Oleh karena itu, infak telah menjadi sebuah keharusan dalam Islam. Kewajiban ini tidak akan ditetapkan oleh Allah kecuali semata-mata untuk
menjaga dan memelihara kelangsungan sebuah keluarga. Dan untuk mencegah
berbagai bahaya yang akan menimpanya suatu saat nanti ketika orang yang
seharusnya memberikan infak kepadanya menolak untuk memberikan.
Dengan melihat kembali dan berfikir mengenai permasalahan infak ini niscaya
kita akan menemukan sebuah kenyataan yang sangat besar yang tidak pernah kita
temukan dalam ajaran atau undang-undang kufur manapun.
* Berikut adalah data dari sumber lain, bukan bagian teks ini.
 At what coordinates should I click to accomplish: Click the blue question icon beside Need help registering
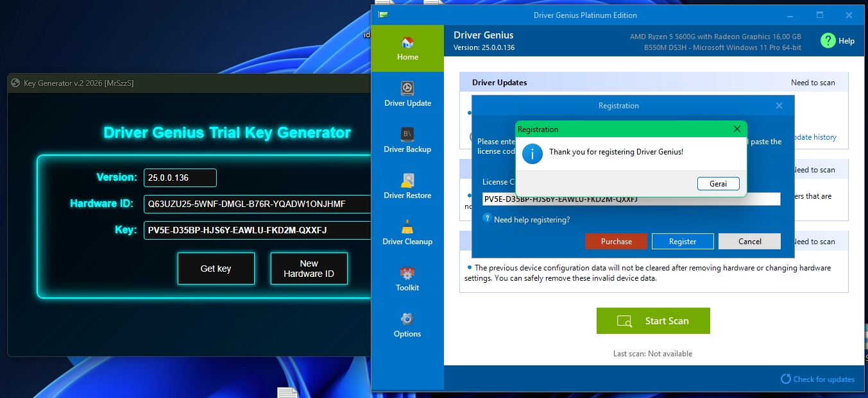point(487,219)
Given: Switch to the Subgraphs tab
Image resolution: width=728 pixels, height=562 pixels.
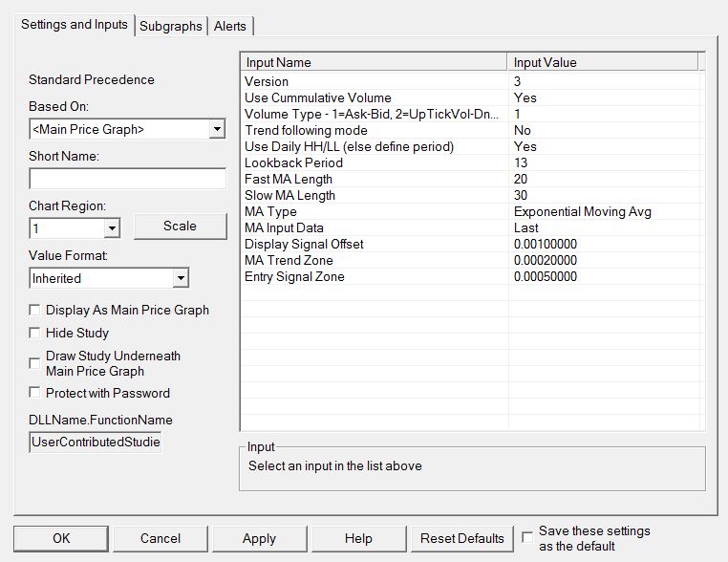Looking at the screenshot, I should pos(171,26).
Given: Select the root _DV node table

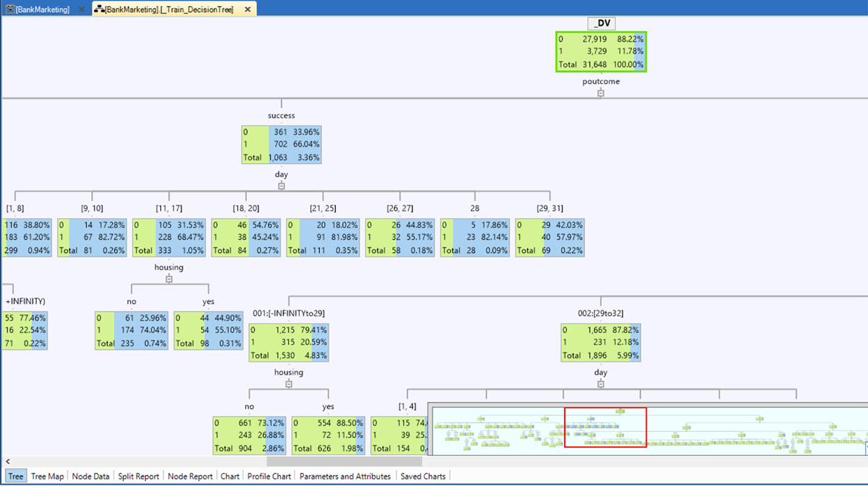Looking at the screenshot, I should [x=601, y=51].
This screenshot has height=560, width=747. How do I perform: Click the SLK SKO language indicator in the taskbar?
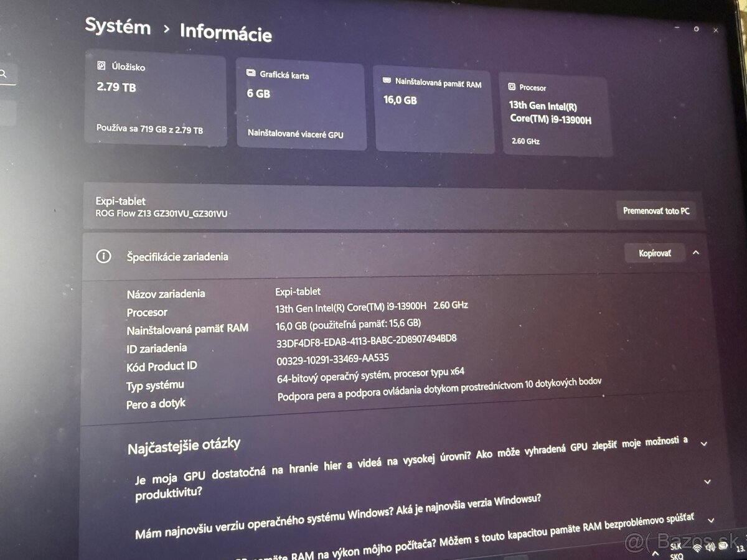click(676, 550)
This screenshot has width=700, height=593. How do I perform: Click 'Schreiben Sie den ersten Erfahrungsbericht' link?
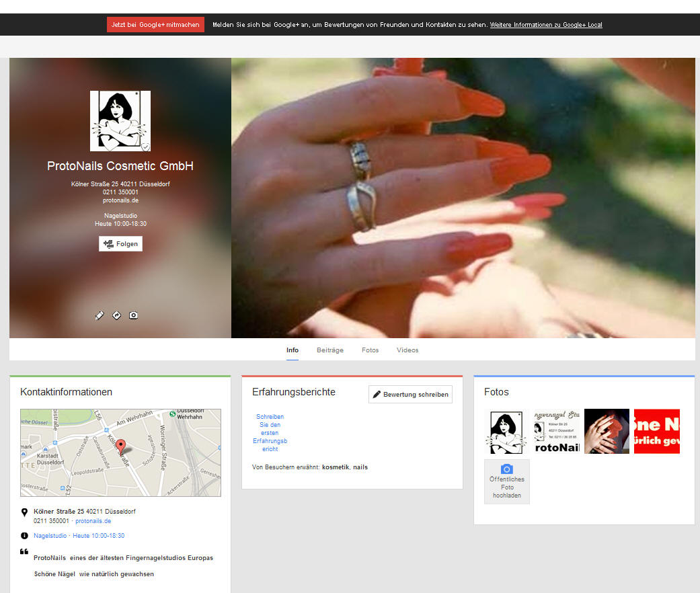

Dari sebagian besar realitas yang ada kita dapat menyebutkannya
sebagai berikut:
·
Menguatkan bahwa
bangunan keluarga dalam Islam merupakan salah satu sistem sosial dalam agama tersebut. Di mana, ajaran Islam telah memberikan
berbagai unsur yang akan menjadikan tiap-tiap individu dalam
bangunan tersebut sebagai manusia yang mulia dan terhormat yang dikelilingi oleh kasih sayang dan rasa cinta. Dan pada akhirnya mereka dapat menunaikan seluruh kewajiban dan menikmati hak yang
seharusnya mereka dapatkan.
·
Menegaskan kembali bahwa
ikatan dalam sebuah keluarga muslim adalah ikatan saling kasih sayang dan
melindungi sekaligus menghilangkan kesusahan dari orang yang sangat
membutuhkan. Sehingga ajaran tersebut memberikan kewajiban kepada seorang
laki-laki untuk berusaha sekuat tenaga agar keluarga tersebut dapat hidup aman
secara sosial, ekonomi dan kejiwaan.
·
Penegasan bahwa orang
yang telah mengabaikan kewajiban memberikan infak akan mendapatkan murka dari
Allah. Karena sikap pengabaian tersebut dapat dianggap sebagai menyalahi
perintah Allah Swt. Semuanya itu merupakan kewajiban
yang sengaja Allah berikan kepada umatnya dan kepada
Imam/Khalifah kaum muslimin demi kelangsungan sebuah
keluarga Islam yang terhormat.
Infak dalam Islam diwajibkan kepada orang-orang berikut ini:
·
Suami
·
Ayah
·
Anak
·
Orang yang masih
memiliki keterkaitan kerabat. Selama mereka masih dalam wilayah orang-orang
yang mendapatkan hak waris dan mampu memberikan infak.
·
Jika mereka semua tidak mampu maka wajib bagi kaum
muslimin untuk menolong, begitu pula Khalifah sebagai kepala negara kaum
muslimin.
Untuk itu, para ulama fikih telah meletakkan beberapa syarat yang telah
mereka ambil dari al Qur’an dan sunnah Nabi. Dan mungkin kita
akan membahas beberapa syarat tersebut secara umum, di antaranya:
·
Orang yang diwajibkan
untuk memberikan infak tersebut harus mampu dalam memberikannya. Dan sebagai
tolak ukur bahwa orang tersebut mampu adalah orang tersebut memiliki kelebihan
harta atau ia masih memiliki sedikit harta setelah ia mencukupkan infak untuk
dirinya. Hal tersebut ada dalam sunnah nabi. Diriwayatkan dari Muslim dengan
sanadnya dari Abi Umamah ra., ia berkata: Rasulullah Saw. bersabda: “Wahai anak Adam, menginfakkan sebagian
hartamu yang lebih adalah hal yang sangat baik bagimu, dan sebaliknya
seandainya kalian menyimpannya maka hal tersebut sangatlah buruk. Dan janganlah kalian mengutuk diri sendiri dengan harta yang pas-pasan.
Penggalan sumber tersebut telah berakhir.